Task item> A verbatim reproduction of the lines below, from the line containing "The image size is (972, 923)." through the line containing "Screen dimensions: 1111x1092", both ends included, is the whole required output.
---------- Data to examine
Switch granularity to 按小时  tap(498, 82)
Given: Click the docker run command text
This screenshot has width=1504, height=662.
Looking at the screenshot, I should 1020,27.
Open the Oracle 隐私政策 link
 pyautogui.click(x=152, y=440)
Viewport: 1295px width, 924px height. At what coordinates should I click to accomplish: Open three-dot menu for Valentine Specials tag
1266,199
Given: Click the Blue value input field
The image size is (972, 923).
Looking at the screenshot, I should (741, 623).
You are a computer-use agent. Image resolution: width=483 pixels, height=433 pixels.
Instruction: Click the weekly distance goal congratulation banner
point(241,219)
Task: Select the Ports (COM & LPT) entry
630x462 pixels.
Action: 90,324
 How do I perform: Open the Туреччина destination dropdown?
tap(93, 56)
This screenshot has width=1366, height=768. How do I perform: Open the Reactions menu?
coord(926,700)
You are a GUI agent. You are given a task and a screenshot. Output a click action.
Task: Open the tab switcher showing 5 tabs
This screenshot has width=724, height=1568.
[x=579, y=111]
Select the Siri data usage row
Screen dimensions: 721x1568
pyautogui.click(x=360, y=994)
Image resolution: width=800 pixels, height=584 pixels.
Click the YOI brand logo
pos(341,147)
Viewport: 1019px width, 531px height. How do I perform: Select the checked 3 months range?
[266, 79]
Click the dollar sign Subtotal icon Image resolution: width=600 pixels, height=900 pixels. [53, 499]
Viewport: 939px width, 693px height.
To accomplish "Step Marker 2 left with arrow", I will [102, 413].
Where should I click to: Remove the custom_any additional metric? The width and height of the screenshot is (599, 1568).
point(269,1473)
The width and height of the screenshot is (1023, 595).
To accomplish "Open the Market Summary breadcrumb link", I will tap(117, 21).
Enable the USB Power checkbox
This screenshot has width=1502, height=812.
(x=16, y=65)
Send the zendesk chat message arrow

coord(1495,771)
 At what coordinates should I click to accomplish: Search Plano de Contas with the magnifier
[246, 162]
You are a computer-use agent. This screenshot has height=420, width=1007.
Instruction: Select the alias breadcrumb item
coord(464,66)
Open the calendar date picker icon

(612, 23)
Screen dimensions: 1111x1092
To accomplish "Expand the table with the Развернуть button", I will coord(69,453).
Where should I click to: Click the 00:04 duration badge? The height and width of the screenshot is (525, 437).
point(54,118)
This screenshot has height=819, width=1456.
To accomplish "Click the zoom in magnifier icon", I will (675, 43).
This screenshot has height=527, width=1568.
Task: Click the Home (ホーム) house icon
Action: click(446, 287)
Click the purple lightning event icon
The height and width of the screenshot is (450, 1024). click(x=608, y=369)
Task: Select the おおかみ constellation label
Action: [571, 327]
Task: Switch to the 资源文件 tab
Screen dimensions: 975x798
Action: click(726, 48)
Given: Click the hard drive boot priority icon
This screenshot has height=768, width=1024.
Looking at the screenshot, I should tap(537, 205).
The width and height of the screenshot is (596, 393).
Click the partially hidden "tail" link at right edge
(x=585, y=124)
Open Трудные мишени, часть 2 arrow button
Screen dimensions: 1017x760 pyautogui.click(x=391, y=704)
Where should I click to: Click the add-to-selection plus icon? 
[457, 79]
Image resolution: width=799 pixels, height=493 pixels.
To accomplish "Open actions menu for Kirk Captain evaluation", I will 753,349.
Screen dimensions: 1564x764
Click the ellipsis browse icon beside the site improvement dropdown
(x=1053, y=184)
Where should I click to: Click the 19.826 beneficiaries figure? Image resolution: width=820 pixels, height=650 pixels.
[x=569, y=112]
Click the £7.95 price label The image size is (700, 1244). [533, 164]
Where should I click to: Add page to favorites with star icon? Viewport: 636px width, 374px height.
--------------------
Exercise response>
The image size is (972, 923).
Looking at the screenshot, I should (741, 623).
You are a computer-use agent. Image resolution: width=483 pixels, height=433 pixels.
Instruction: Click the weekly distance goal congratulation banner
point(241,219)
Task: Select the Ports (COM & LPT) entry
630x462 pixels.
Action: 90,324
 How do I perform: Open the Туреччина destination dropdown?
tap(93, 56)
This screenshot has width=1366, height=768. How do I perform: Open the Reactions menu?
coord(926,700)
You are a GUI agent. You are given a task and a screenshot. Output a click action.
Task: Open the tab switcher showing 5 tabs
This screenshot has width=724, height=1568.
[x=579, y=111]
Select the Siri data usage row
Screen dimensions: 721x1568
pyautogui.click(x=360, y=994)
Image resolution: width=800 pixels, height=584 pixels.
Click the YOI brand logo
pos(341,147)
Viewport: 1019px width, 531px height. How do I perform: Select the checked 3 months range?
[266, 79]
Click the dollar sign Subtotal icon Image resolution: width=600 pixels, height=900 pixels. [53, 499]
Viewport: 939px width, 693px height.
To accomplish "Step Marker 2 left with arrow", I will [102, 413].
Where should I click to: Remove the custom_any additional metric? The width and height of the screenshot is (599, 1568).
point(269,1473)
The width and height of the screenshot is (1023, 595).
To accomplish "Open the Market Summary breadcrumb link", I will tap(117, 21).
Enable the USB Power checkbox
This screenshot has width=1502, height=812.
(x=16, y=65)
Send the zendesk chat message arrow

coord(1495,771)
 At what coordinates should I click to accomplish: Search Plano de Contas with the magnifier
[246, 162]
You are a computer-use agent. This screenshot has height=420, width=1007.
Instruction: Select the alias breadcrumb item
coord(464,66)
Open the calendar date picker icon

(612, 23)
Screen dimensions: 1111x1092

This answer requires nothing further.